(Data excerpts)

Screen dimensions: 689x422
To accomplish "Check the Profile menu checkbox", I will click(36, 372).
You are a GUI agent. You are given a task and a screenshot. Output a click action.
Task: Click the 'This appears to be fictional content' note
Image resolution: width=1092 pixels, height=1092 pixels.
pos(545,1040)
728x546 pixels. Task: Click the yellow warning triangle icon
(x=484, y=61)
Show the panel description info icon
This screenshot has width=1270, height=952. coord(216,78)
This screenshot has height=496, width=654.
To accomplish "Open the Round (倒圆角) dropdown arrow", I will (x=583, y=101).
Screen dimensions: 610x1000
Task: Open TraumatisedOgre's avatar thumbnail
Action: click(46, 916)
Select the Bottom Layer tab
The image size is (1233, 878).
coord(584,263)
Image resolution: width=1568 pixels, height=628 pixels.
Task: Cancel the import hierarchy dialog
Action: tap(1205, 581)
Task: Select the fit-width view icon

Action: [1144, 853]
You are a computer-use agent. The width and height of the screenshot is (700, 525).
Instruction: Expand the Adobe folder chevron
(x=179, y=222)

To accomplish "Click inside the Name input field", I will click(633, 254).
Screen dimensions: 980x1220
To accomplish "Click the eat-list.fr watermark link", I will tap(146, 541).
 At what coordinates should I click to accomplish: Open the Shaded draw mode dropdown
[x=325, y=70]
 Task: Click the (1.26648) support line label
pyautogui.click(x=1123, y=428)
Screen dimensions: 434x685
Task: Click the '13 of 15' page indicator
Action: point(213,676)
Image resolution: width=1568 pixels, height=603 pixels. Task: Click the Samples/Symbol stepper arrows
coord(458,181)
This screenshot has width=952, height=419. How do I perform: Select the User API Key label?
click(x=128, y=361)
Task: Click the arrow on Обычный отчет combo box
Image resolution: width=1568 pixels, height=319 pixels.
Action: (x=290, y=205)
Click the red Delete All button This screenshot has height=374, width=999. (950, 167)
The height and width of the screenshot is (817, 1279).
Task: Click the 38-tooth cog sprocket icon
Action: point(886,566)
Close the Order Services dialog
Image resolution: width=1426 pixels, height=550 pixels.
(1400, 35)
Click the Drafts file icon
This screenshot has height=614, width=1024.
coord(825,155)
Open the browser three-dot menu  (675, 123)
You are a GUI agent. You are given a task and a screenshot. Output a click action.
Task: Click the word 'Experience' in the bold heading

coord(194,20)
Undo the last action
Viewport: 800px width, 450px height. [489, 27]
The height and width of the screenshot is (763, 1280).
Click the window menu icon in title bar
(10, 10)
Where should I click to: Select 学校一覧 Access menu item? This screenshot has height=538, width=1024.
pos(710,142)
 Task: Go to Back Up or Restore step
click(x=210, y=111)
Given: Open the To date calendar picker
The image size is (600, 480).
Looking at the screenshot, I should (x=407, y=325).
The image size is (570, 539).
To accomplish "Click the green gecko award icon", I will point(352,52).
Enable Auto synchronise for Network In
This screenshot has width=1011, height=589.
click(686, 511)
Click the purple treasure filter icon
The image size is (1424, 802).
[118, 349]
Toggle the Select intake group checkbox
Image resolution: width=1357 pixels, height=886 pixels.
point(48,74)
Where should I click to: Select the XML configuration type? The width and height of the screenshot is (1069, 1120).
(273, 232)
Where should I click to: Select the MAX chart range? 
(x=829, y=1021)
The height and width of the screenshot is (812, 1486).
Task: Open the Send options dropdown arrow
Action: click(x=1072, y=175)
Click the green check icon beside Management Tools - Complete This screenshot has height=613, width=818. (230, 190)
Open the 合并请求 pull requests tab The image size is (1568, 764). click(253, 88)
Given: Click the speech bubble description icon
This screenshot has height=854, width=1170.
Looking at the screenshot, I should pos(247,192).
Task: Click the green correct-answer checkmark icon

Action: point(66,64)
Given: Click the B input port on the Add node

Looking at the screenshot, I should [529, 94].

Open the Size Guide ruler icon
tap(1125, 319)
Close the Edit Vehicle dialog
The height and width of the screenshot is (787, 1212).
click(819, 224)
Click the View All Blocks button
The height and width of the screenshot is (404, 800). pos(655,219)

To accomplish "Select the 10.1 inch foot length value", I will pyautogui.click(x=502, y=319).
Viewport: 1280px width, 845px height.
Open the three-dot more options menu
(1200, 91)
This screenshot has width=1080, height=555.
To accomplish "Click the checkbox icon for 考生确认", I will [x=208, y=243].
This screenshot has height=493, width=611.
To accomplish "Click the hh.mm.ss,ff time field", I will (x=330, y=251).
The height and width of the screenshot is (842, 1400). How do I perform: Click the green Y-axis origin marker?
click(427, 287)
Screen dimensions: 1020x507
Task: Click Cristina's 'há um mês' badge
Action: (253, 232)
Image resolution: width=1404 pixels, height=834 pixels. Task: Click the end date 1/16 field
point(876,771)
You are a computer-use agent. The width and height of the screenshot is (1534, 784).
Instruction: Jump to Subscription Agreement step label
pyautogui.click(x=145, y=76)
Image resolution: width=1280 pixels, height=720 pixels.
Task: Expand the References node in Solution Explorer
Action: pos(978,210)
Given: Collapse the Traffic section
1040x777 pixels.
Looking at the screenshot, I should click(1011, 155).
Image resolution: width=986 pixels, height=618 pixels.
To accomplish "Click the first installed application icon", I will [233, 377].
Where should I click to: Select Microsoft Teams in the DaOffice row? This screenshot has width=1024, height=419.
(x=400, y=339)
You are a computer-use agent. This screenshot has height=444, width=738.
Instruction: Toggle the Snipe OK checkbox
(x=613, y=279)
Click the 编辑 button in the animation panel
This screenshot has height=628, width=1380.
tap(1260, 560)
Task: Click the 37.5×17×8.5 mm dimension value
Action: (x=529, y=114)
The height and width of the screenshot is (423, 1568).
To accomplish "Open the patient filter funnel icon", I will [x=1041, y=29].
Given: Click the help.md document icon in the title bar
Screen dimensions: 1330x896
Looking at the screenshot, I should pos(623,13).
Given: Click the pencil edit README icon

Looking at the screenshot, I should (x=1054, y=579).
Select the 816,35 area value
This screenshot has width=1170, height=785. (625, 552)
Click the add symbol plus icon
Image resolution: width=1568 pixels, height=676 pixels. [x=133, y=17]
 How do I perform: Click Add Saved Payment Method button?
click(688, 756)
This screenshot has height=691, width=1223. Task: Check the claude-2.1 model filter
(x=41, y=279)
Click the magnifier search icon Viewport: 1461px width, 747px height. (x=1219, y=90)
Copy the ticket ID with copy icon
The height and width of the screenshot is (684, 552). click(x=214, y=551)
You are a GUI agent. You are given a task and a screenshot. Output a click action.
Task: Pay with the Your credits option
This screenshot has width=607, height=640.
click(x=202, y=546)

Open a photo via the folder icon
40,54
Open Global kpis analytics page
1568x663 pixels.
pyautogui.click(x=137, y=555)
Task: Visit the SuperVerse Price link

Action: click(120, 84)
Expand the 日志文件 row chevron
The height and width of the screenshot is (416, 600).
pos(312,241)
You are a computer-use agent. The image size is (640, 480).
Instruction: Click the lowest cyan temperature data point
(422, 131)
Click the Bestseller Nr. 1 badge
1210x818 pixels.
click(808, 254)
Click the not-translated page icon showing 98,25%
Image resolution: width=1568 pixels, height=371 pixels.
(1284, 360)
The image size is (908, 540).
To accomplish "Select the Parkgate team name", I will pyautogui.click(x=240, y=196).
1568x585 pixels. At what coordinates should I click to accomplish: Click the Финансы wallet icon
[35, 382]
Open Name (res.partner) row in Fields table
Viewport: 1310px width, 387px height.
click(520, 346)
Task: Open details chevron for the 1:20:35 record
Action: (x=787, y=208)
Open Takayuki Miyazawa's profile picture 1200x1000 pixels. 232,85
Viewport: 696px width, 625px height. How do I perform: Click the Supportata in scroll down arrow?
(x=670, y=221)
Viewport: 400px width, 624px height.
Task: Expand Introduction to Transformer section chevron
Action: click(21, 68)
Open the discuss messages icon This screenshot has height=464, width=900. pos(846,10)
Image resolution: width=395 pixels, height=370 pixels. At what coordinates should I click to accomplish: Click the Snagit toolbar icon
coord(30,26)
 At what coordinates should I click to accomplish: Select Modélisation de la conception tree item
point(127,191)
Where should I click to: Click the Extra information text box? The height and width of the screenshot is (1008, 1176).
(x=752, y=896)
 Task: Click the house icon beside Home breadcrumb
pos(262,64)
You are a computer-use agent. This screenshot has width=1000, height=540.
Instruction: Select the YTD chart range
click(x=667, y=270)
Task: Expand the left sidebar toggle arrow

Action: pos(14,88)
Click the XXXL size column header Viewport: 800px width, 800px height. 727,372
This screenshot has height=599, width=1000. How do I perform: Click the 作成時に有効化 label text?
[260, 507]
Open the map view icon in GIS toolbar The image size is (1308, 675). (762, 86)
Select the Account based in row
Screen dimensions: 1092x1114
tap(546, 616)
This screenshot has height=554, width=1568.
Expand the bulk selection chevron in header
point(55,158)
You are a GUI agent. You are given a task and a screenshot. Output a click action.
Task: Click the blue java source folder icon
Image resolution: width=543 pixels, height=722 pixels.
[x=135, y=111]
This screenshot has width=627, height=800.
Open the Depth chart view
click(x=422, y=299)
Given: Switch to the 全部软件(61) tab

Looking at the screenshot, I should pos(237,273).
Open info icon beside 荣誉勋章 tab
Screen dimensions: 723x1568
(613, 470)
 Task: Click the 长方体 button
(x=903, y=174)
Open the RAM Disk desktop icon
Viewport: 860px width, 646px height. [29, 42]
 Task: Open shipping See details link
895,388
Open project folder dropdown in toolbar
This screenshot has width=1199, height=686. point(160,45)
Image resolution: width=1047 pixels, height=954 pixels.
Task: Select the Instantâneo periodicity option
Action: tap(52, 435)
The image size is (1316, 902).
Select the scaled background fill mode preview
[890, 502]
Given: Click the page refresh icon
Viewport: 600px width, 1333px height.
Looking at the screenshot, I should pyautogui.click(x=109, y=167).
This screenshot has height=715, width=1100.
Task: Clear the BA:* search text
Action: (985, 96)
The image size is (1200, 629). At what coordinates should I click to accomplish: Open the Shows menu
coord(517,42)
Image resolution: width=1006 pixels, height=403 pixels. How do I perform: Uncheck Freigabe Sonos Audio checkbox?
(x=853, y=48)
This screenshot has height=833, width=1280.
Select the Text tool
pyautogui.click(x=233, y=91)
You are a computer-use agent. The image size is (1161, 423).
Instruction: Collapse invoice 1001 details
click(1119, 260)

● **Prompt**: Give back, verbatim, the lines from the top of the entries above through the line containing "This screenshot has height=496, width=654.".

● **Solution for this task**:
Screen dimensions: 689x422
To accomplish "Check the Profile menu checkbox", I will click(36, 372).
You are a GUI agent. You are given a task and a screenshot. Output a click action.
Task: Click the 'This appears to be fictional content' note
Image resolution: width=1092 pixels, height=1092 pixels.
pos(545,1040)
728x546 pixels. Task: Click the yellow warning triangle icon
(x=484, y=61)
Show the panel description info icon
This screenshot has width=1270, height=952. coord(216,78)
This screenshot has height=496, width=654.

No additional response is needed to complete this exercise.